Inhibition of gC1qR has no significant effect on the outcome of oropharyngeal candidiasis. (A) Effects of the indicated anti-gC1qR antibodies on the endocytosis of C. albicans by primary mouse oral epithelial cells. Results are the mean ± SD from three independent experiments, each performed in triplicate. The data were analyzed using one-way analysis of variance with Dunnett’s test for multiple comparisons. (B and C) Effects of the anti-gC1qR antibody 74.5.2 and gefitinib on the outcome of oropharyngeal candidiasis after 1 day of infection as shown by oral fungal burden (B) and oral myeloperoxidase (MPO) content (C). Results are the median ± interquartile range from two independent experiments, each with 4 to 5 mice per group. The data were analyzed using the Kruskal-Wallis test. ns, not significant; Orgs/HPF, organisms per high-power field; **, P < 0.01; ***, P < 0.001.

FIG 7

Mouse and human oral epithelial cells respond differently to C. albicans. (A and B) Effects of the anti-gC1qR antibody 74.5.2 on the phosphorylation of EGFR in primary human oral epithelial cells in response to 90-min infection with C. albicans. (A) Representative immunoblots. (B) Densitometric analysis of four immunoblots, such as the ones shown in panel A. (C) The anti-gC1qR antibody 74.5.2 inhibits the endocytosis of C. albicans by primary human oral epithelial cells. (D and E) Effects of the anti-gC1qR antibody 74.5.2 and gefitinib on the phosphorylation of EGFR in primary mouse oral epithelial cells in response to 90-min infection with C. albicans. (D) Representative Western blots. (E) Densitometric analysis of four Western blots, such as the ones shown in panel D. (F) Effects of siRNA knockdown of IFITM3 on primary human oral epithelial cells.
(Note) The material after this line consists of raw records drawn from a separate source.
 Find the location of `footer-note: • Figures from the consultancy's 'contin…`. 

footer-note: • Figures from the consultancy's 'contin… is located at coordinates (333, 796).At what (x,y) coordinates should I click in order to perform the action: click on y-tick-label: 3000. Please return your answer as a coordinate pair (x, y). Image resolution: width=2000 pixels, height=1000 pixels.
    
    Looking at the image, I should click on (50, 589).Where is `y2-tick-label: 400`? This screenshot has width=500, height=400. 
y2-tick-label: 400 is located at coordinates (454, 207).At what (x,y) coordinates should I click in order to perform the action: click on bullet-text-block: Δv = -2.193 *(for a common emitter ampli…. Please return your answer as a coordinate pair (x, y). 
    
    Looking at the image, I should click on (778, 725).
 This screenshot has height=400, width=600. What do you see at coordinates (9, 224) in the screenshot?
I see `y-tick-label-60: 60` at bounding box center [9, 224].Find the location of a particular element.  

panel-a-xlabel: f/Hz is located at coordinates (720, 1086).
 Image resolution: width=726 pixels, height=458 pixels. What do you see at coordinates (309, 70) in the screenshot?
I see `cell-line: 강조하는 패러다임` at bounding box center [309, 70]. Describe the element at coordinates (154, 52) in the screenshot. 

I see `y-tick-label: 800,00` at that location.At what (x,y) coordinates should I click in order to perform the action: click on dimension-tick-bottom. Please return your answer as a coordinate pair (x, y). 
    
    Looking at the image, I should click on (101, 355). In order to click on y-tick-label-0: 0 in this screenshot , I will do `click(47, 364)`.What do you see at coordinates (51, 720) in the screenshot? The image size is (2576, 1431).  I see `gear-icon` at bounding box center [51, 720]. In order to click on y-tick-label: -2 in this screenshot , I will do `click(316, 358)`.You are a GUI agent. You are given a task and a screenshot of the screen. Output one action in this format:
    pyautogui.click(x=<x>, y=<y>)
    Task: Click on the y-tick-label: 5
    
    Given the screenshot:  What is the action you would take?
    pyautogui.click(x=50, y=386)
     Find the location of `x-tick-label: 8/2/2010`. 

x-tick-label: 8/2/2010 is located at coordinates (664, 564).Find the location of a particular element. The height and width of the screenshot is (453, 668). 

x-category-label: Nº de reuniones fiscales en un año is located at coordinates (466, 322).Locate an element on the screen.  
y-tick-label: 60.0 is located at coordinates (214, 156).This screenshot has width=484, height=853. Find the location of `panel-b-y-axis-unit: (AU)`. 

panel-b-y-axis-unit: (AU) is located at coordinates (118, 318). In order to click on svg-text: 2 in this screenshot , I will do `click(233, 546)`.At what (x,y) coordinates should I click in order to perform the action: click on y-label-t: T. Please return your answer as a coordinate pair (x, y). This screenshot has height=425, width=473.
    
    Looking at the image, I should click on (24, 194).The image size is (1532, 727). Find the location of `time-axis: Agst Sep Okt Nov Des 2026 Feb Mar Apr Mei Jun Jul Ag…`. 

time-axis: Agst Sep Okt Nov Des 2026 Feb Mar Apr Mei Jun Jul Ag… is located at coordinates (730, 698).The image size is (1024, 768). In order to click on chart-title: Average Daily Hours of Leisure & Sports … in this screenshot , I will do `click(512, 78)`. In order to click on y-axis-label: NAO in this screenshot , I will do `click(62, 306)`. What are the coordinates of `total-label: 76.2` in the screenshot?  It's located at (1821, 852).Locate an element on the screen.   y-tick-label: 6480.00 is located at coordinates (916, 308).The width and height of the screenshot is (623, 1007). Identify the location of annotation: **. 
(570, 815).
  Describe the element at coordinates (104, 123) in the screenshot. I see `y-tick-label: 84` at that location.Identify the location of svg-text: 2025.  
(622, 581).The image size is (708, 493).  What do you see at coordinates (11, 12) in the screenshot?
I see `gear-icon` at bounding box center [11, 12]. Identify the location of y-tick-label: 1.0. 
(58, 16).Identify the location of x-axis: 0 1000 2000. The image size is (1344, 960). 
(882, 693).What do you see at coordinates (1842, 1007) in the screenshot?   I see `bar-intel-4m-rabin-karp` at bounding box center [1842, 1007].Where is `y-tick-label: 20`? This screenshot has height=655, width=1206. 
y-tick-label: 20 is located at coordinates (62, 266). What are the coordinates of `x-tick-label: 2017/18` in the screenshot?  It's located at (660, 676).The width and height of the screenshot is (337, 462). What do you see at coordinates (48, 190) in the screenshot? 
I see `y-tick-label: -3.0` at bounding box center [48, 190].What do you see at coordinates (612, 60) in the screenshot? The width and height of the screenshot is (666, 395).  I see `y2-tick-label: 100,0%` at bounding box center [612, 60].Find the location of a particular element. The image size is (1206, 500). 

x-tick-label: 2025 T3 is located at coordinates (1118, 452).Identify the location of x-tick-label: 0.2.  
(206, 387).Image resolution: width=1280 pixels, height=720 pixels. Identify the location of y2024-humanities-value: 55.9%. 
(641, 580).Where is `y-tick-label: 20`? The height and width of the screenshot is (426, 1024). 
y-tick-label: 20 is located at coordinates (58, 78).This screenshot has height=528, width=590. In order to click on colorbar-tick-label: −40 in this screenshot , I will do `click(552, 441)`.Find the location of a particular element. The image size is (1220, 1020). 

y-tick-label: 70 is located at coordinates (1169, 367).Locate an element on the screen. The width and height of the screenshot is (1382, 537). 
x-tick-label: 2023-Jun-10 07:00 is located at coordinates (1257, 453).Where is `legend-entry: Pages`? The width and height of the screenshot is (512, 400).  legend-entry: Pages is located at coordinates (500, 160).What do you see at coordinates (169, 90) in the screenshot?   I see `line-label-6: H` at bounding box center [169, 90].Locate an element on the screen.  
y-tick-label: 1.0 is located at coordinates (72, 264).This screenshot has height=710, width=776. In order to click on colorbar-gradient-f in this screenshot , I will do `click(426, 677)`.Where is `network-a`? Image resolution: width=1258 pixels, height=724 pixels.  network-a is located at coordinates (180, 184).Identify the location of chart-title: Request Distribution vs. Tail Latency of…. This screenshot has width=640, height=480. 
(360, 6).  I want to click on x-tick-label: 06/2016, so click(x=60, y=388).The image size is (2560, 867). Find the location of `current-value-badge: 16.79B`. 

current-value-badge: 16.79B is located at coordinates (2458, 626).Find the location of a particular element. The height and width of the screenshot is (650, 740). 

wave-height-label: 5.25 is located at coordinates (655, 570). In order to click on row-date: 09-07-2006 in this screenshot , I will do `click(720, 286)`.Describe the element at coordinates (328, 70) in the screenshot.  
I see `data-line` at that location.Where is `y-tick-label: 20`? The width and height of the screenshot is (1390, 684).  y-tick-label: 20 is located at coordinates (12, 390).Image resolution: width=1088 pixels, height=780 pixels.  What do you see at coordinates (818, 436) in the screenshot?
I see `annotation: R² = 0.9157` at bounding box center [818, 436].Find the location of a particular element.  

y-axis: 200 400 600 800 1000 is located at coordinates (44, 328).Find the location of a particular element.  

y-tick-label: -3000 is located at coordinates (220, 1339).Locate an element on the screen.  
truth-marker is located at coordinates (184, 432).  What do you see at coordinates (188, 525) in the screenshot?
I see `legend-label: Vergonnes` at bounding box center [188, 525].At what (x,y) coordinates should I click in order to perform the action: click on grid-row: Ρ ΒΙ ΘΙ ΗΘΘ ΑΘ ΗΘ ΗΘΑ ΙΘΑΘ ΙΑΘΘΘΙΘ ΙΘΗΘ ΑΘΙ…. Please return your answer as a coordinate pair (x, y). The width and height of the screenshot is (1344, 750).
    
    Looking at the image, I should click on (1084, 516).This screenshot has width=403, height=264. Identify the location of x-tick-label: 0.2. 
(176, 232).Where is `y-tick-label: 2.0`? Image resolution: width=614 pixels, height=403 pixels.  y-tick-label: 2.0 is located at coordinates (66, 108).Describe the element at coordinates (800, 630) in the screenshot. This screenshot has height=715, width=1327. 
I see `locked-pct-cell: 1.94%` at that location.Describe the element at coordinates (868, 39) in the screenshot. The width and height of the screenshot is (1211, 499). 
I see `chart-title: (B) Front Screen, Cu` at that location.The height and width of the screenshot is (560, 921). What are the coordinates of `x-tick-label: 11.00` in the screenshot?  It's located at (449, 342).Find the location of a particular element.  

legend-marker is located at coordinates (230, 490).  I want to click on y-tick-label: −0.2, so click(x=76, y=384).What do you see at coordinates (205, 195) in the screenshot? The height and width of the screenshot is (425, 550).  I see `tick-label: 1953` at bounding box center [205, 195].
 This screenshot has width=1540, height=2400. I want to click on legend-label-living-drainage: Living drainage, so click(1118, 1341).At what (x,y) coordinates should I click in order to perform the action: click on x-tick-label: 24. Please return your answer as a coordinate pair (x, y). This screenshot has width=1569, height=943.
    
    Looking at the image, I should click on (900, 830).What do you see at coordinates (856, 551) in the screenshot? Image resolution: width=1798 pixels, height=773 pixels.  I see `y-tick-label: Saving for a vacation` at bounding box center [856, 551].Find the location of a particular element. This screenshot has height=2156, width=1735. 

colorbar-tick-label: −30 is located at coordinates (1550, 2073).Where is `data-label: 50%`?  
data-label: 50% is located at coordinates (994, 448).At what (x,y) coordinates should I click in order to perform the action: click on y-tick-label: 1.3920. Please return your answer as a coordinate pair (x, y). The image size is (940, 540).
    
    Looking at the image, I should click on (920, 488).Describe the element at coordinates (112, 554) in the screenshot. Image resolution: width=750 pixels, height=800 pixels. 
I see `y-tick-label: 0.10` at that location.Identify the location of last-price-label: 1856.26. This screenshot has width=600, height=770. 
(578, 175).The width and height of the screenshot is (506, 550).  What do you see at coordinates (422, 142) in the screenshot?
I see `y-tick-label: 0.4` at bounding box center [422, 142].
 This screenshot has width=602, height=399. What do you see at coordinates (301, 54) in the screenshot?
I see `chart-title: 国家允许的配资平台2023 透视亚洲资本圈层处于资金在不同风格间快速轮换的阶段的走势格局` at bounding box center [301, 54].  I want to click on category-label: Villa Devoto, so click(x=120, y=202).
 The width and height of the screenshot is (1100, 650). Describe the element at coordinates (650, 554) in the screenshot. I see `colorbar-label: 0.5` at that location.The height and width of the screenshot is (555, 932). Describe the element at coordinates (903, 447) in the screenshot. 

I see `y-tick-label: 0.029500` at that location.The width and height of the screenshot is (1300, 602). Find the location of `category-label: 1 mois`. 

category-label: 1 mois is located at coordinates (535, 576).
Results are the mean ± SD from three independent experiments, each performed in triplicate. The data were analyzed using one-way analysis of variance with Dunnett’s test for multiple comparisons. Ca, C. albicans; ns, not significant; Orgs/HPF, organisms per high-power field; *, P < 0.05; **, P < 0.01; ***, P < 0.001.

FIG 8

Diagram of the functional interaction of C. albicans Als3 with gC1qR and EGFR in human oral epithelial cells. Als3 interacts either directly or indirectly with both gC1qR and EGFR, leading to the activation of EGFR and subsequent induction of endocytosis and secretion of proinflammatory mediators.